Document extract:
+ + + +

Arroyos’ girlfriend, Angela Mendoza, carrying a framed photo of the late officer, spoke to the court Friday with former Los Angeles County Sheriff Alex Villanueva at her side.

“I am reliving the worst day of my life in asking for the maximum (sentence) for these degenerates who took my honey away,” she said from the podium. “What an exceptional human being was ripped away from us.”

Mendoza spoke of Arroyos’ sense of humor and singing voice, and thanked Villanueva for bringing the case to federal rather than local prosecutors to ensure more stringent sentencing.

Immediately following the shooting, detectives retrieved a loaded handgun from the scene belonging to one of the suspects, and the Los Angeles County Sheriff’s Department received a report of a man suffering from a gunshot wound in the area of Junction Street and East 60th Street about a mile-and-a-half from the site of the shooting.

+ + + +

Source data:
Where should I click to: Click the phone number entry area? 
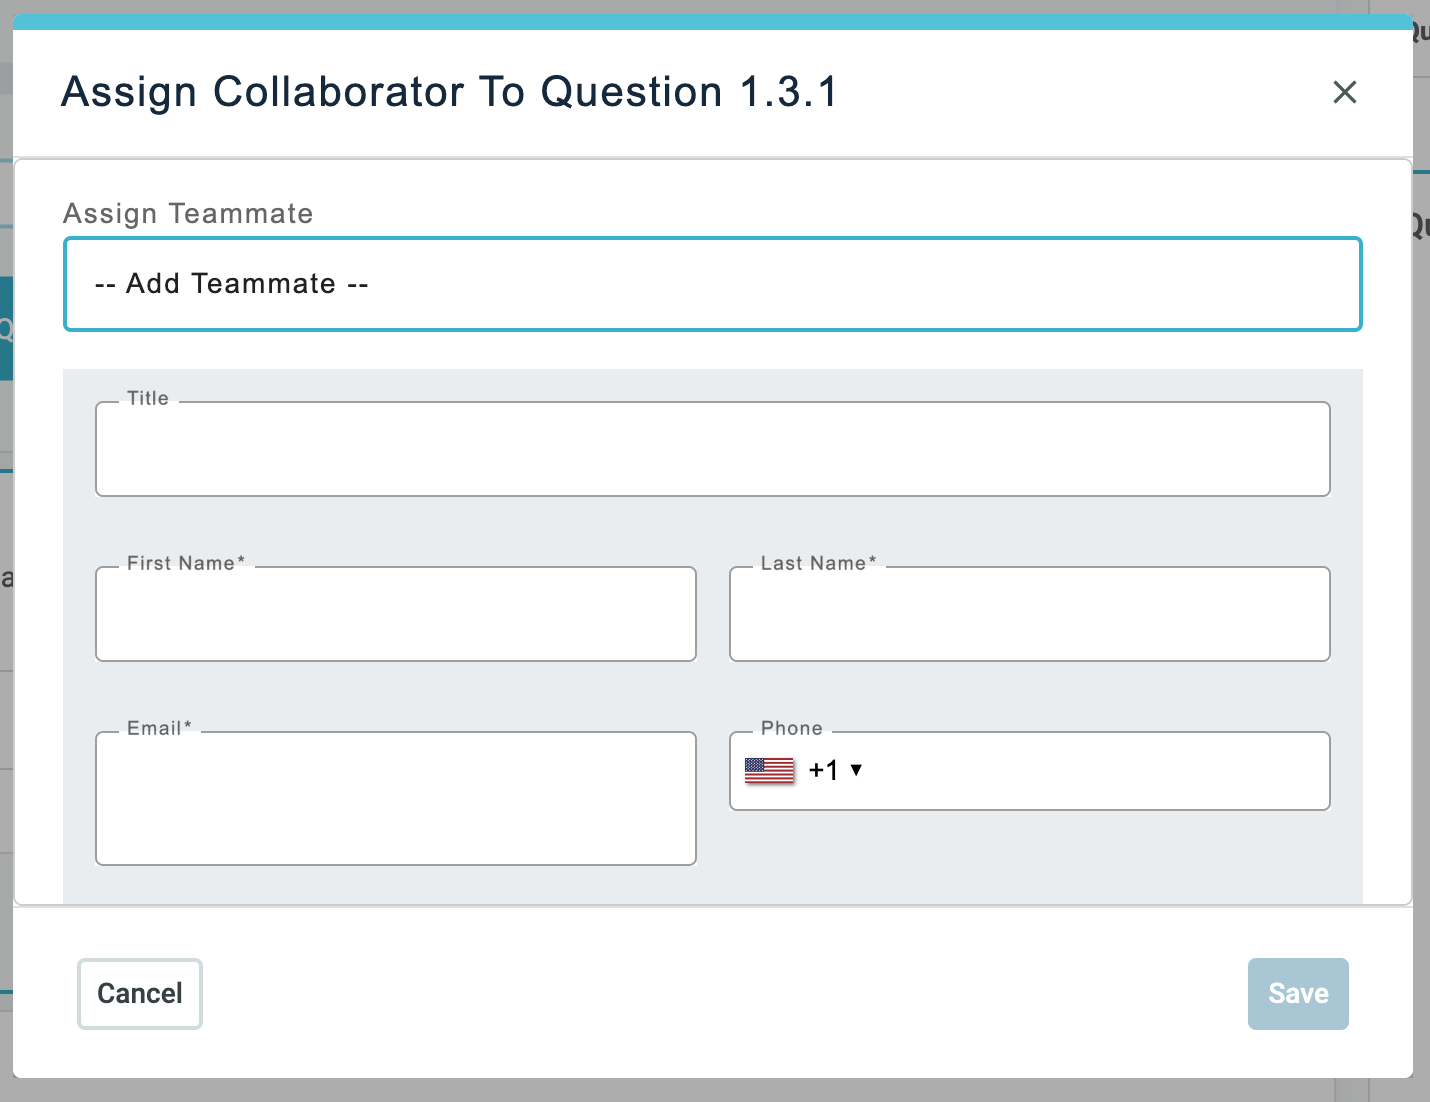[x=1100, y=771]
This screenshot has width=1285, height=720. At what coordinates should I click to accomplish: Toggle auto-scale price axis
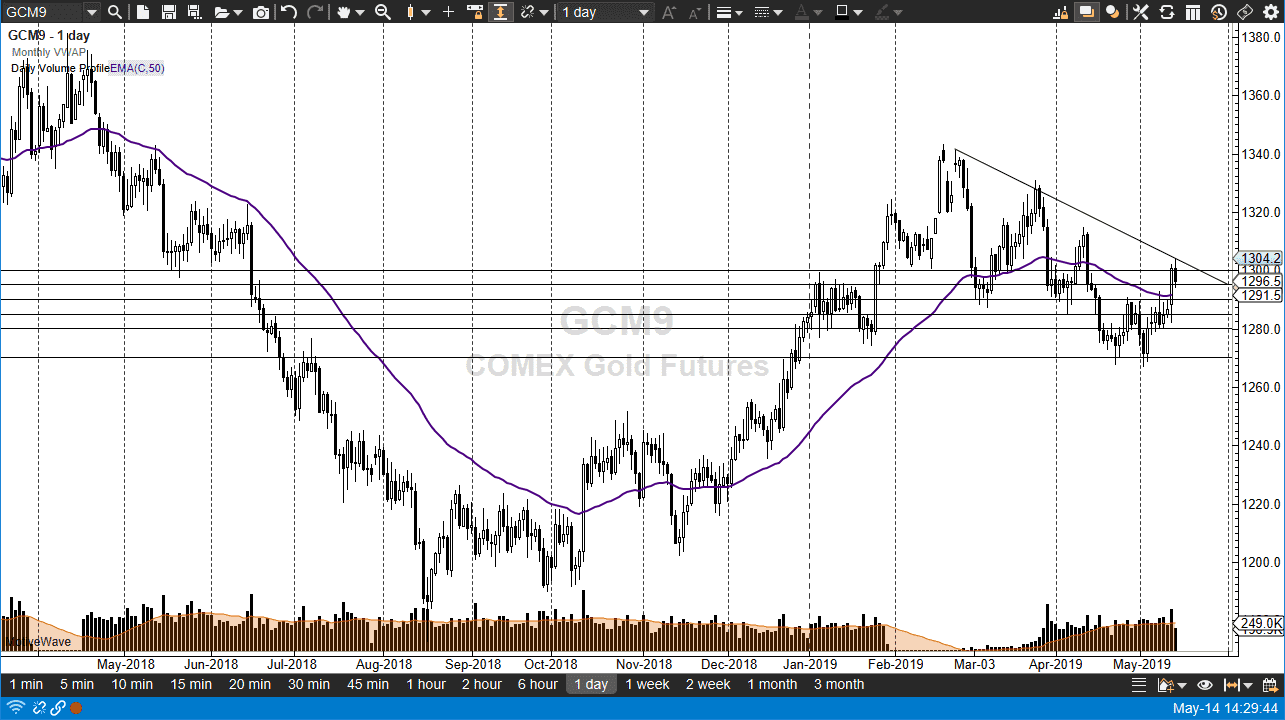point(500,11)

+ + + +

Directions for this task: Do these statements agree with the excerpt on the sentencing hearing? 1. Mendoza thanked Villanueva for taking the case to local prosecutors. 2. Detectives found a loaded handgun at the scene. 3. The man with a gunshot wound was reported about a mile-and-a-half from the site of the shooting. Answer yes or no for each and quote the deciding words.

Result:
1. No: "bringing the case to federal rather than local prosecutors"
2. Yes: "detectives retrieved a loaded handgun from the scene"
3. Yes: "about a mile-and-a-half from the site of the shooting"